Joab Jackson | Aug. 11, 2014
Google has found a way to stretch a data warehouse across multiple data centers, using an architecture its engineers developed that could pave the way for much larger, more reliable and more responsive cloud-based analysis systems.

Mesa is the latest in a series of novel data-processing applications and architectures that Google has developed to serve its business.

Some Google innovations have gone on to provide the foundations for widely used applications. For example, BigTable led to the development of Apache Hadoop.

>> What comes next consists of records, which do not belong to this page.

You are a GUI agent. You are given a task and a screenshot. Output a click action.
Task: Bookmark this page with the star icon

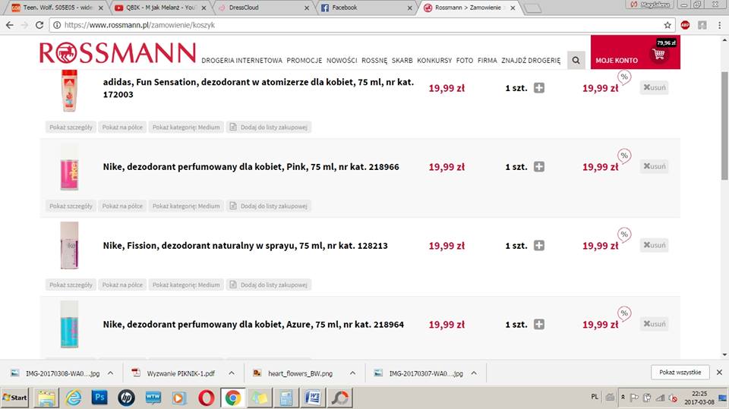pyautogui.click(x=667, y=25)
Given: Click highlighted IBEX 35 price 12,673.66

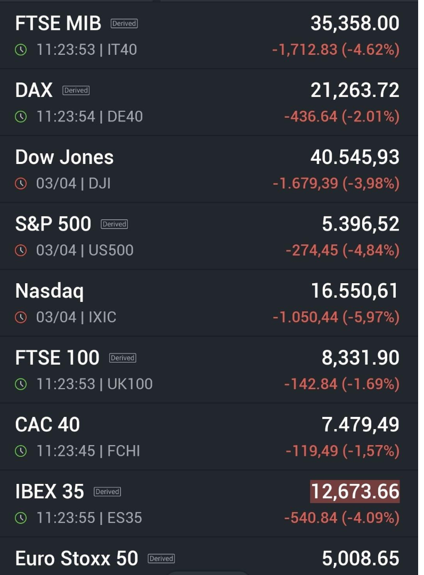Looking at the screenshot, I should (355, 491).
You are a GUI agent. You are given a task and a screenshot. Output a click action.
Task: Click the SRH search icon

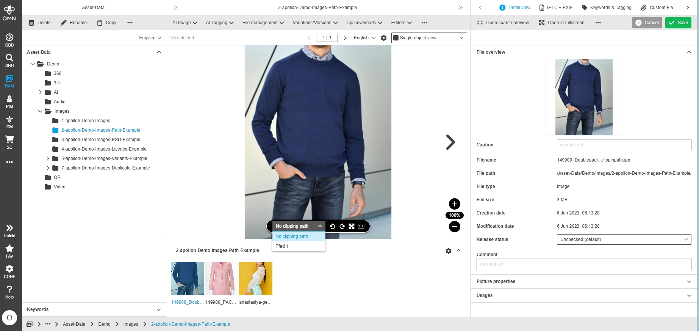[9, 61]
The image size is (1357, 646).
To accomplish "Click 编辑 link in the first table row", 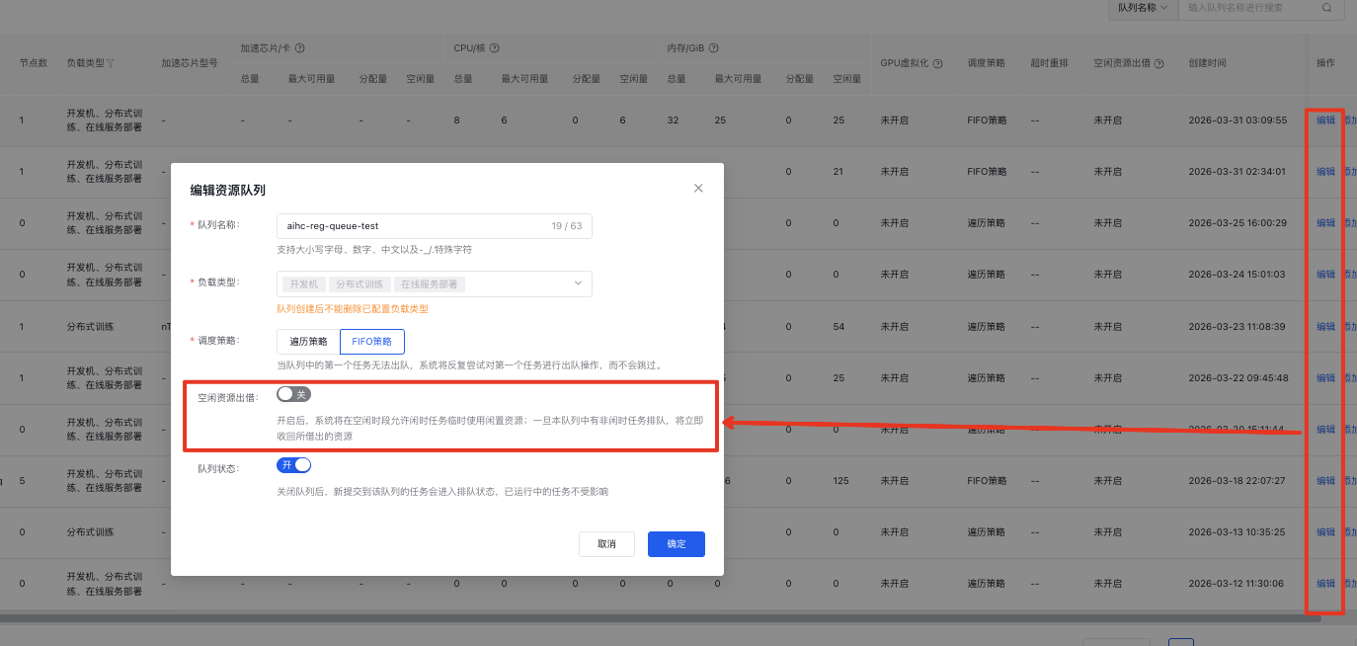I will (1324, 121).

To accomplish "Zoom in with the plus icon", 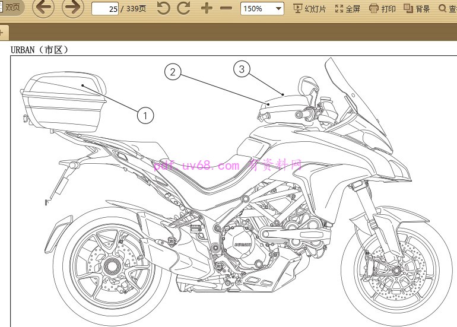I will tap(206, 8).
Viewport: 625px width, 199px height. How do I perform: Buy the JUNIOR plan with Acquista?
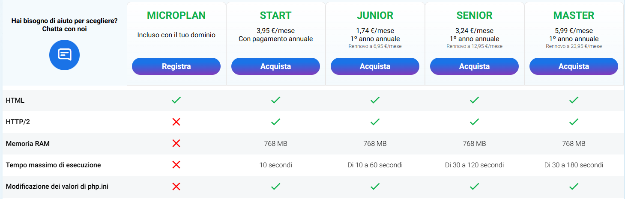click(375, 66)
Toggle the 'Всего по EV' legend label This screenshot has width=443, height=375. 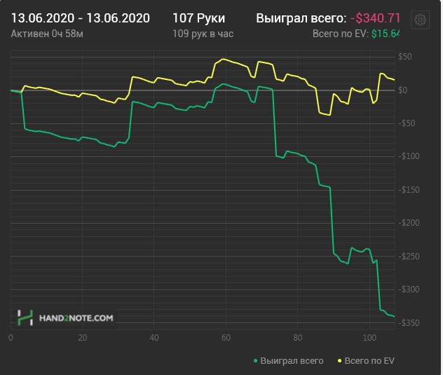coord(369,361)
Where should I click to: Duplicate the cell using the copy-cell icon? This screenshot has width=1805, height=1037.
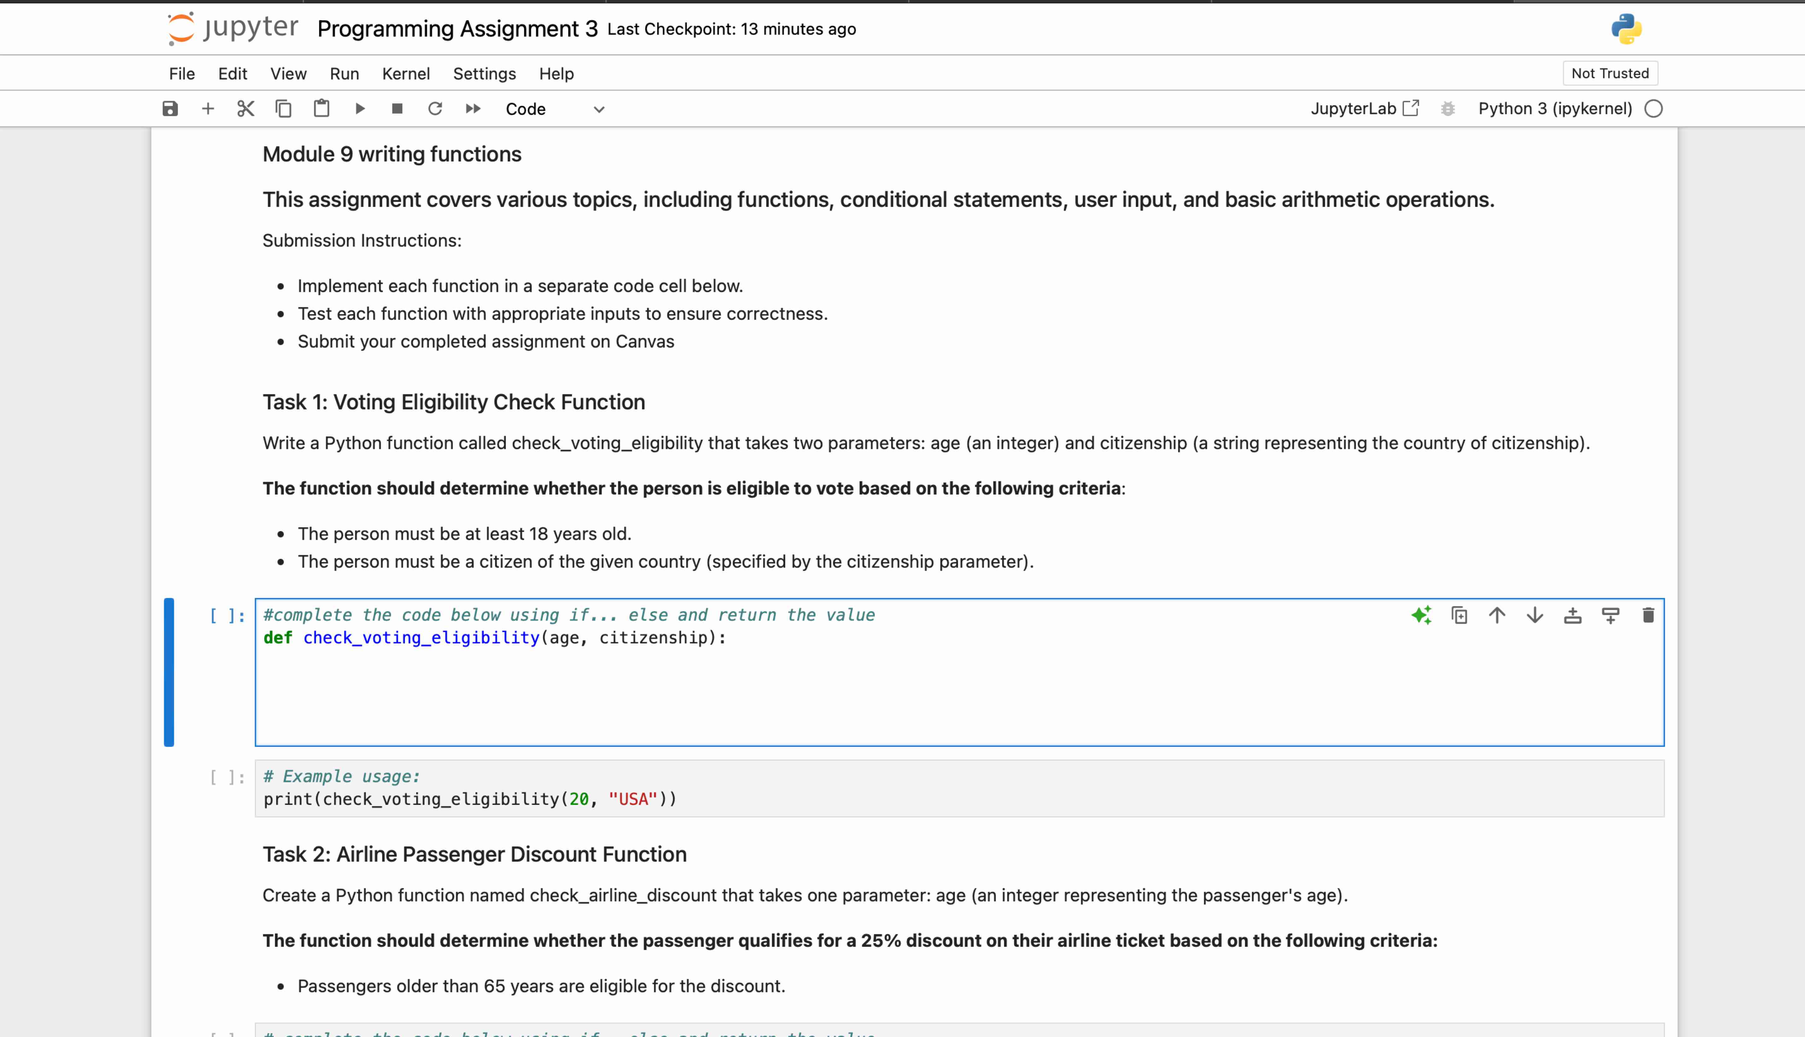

Other Google technologies developed for internal use have subsequently been offered as cloud services from the company itself. Google's Dremel ad-hoc query system for read-only data went on to become a foundation of the company's BigQuery service.

Future commercial prospects for Mesa may be somewhat limited, however, said Curt Monash, head of database research firm Monash Research.

Not many organizations today would need sub-second response times against a body of material as large and complex as Google's, Monash said in an email. Also, MapReduce is not the most efficient way of handling relational queries. That's what's led to a number of SQL-on-Hadoop technologies, such as Hive, Impala and Shark.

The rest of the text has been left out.